:: INFORMATION SHOWN
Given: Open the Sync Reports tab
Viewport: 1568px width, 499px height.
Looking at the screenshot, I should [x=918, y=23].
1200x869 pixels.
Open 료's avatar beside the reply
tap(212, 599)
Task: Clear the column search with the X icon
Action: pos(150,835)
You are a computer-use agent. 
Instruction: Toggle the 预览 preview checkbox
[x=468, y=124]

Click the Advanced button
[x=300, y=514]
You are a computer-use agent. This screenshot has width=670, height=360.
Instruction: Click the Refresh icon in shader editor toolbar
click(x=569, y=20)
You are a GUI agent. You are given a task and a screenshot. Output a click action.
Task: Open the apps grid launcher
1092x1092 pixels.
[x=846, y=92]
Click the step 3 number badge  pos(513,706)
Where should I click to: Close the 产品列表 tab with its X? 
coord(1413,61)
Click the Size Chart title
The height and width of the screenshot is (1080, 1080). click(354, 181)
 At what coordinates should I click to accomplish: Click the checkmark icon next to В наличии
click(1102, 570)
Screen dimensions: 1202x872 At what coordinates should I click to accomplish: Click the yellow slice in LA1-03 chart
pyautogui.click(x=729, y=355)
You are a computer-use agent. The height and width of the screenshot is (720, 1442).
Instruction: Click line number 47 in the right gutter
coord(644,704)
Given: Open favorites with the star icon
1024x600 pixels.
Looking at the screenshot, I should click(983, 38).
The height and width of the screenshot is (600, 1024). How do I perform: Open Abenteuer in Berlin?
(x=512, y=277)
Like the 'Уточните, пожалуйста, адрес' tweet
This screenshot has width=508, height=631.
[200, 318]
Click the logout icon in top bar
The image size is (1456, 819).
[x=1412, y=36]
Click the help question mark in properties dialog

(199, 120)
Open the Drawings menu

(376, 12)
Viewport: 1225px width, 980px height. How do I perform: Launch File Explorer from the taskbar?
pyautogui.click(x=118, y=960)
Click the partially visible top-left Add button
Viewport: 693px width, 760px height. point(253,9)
::::
→ **WORK ORDER**:
Copy each line of the data that includes the word "agent".

→ **SOLUTION TO THIS TASK**:
You are a computer-use agent. 
You are a computer-use agent. This screenshot has width=670, height=360.
You are a GUI agent. You are given a task and a screenshot. Output a click action.
You are a computer-use agent. The height and width of the screenshot is (720, 1442).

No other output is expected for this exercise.